Unicef works for better tomorrow for our kids
A new agreement between the Union Government and UNICEF promises to check violence against children and reduce the rate of HIV/AIDS among adolescents in the next five years, reports Chetan Chauhan.
A new agreement between the Union Government and United Nation’s Children Fund promises to check violence against children and reduce the rate of HIV/AIDS among adolescents in the next five years.
To slow down the rate of infection of HIV/AIDS in the age group of 0-18 years, the programme plans to provide access to condoms to 70 million out-of-school adolescents and young people, and treatment to all identified HIV-positive infants.
The agreement signed between the Women and Child Development ministry and the UN is to help India to meet millennium development goals (MDGs) by 2015. India is lagging behind in meeting most of the MDG targets.
The UN will help the government set up child protection units in different states under the Integrated Child Protection Scheme, besides conducting studies on violence against children.
According to the Study on Child Abuse released in 2007, Indian children experience high level of abuse in schools. “The country programme for 2012 will collaborate with the education programme on promoting schools as zones of peace in unstable environments,” the agreement said.

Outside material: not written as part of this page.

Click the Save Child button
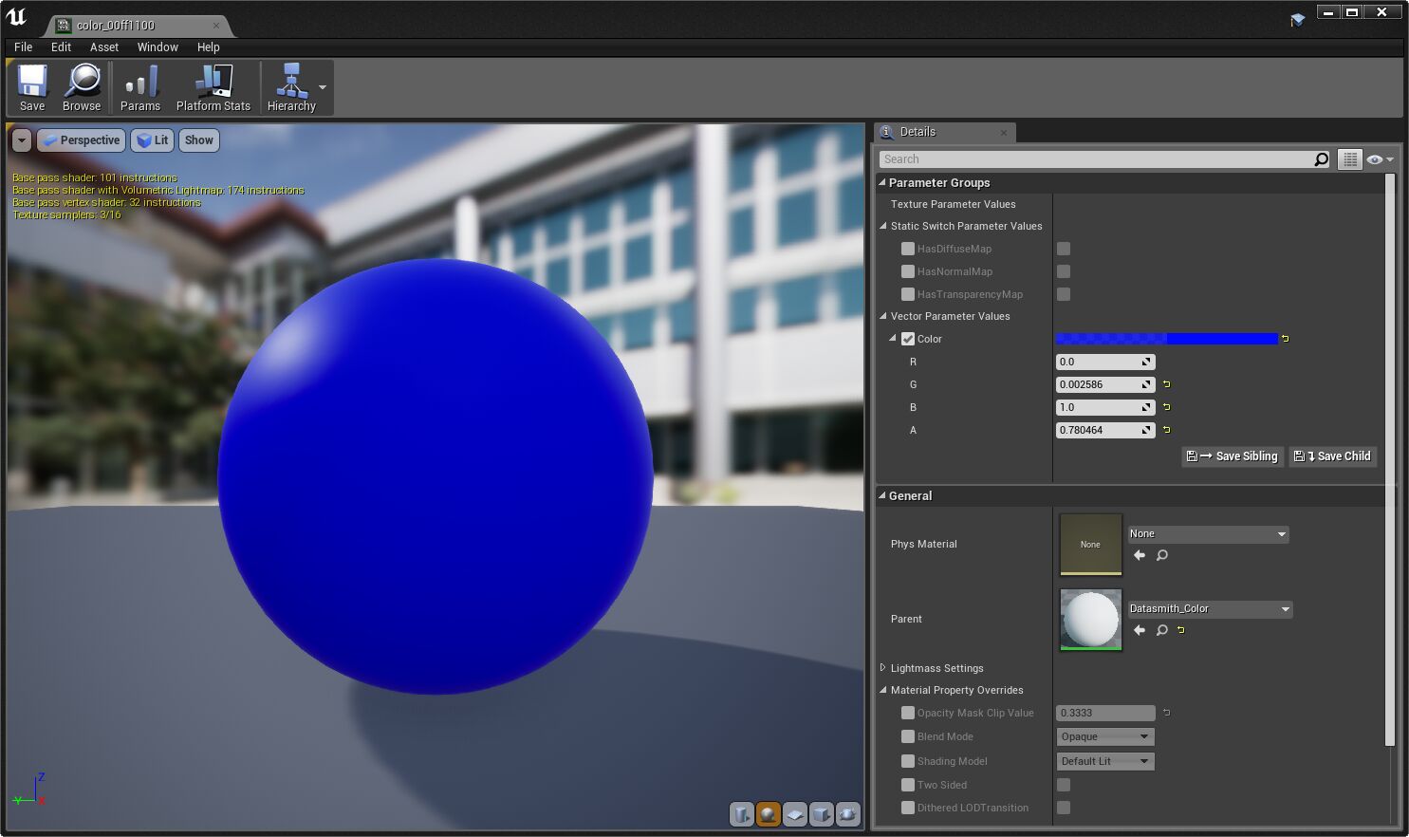Image resolution: width=1409 pixels, height=837 pixels. pyautogui.click(x=1332, y=456)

Special focus will be on reaching out to SC/ST children, with emphasis on girls. “Strategies will be developed and norms set to ensure that SC/ST children can effectively complete secondary education,” the agreement said.
It also advocates a national policy on multi-lingual education to improve “transition rates” of socially excluded groups to higher education. In states, where gender gap in enrolment is more than 10 per cent, the UN plans to intervene and encourage girls to get enrolled in schools.